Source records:
* * *

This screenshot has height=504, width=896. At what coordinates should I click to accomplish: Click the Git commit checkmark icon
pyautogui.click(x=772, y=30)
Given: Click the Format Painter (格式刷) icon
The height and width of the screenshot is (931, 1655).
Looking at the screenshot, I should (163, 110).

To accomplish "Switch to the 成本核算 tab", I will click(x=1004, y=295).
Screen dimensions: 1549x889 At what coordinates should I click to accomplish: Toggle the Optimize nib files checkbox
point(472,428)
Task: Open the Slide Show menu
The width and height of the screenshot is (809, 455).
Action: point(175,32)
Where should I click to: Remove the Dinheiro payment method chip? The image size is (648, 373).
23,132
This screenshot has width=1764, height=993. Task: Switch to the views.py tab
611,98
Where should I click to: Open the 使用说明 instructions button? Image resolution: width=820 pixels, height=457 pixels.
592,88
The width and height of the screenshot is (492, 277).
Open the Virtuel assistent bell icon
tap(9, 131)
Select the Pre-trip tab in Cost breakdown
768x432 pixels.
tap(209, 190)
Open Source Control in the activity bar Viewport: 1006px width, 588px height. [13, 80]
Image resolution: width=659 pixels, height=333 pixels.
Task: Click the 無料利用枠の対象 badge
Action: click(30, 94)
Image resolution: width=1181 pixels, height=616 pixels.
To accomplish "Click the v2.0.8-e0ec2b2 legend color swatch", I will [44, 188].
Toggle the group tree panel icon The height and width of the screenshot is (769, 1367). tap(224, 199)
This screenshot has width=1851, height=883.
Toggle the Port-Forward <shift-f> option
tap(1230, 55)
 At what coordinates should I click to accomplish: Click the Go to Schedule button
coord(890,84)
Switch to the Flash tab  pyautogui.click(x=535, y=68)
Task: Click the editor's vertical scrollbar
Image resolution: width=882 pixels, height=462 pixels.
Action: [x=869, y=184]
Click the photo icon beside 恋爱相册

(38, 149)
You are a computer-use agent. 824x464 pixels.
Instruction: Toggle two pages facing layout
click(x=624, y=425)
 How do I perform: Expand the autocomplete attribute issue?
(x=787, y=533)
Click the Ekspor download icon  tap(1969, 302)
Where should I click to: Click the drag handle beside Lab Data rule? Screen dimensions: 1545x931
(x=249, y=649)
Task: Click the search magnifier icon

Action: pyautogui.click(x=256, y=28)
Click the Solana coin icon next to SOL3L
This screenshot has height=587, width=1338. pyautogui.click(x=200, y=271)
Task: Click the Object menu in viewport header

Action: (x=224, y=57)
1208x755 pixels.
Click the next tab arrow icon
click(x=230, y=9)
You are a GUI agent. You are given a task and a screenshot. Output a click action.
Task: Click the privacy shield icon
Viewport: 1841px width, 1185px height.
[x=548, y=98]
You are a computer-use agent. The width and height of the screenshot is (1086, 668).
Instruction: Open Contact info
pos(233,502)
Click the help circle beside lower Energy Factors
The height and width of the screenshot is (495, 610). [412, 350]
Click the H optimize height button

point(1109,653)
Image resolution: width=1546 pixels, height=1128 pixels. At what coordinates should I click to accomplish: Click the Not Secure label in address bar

* * *

ABOUT THIS TASK: For each line above that includes the word "agent", make a copy of that line.

YOUR RESPONSE:
You are a computer-use agent. 824x464 pixels.
You are a GUI agent. You are given a task and a screenshot. Output a click action.
You are a computer-use agent. The width and height of the screenshot is (1086, 668).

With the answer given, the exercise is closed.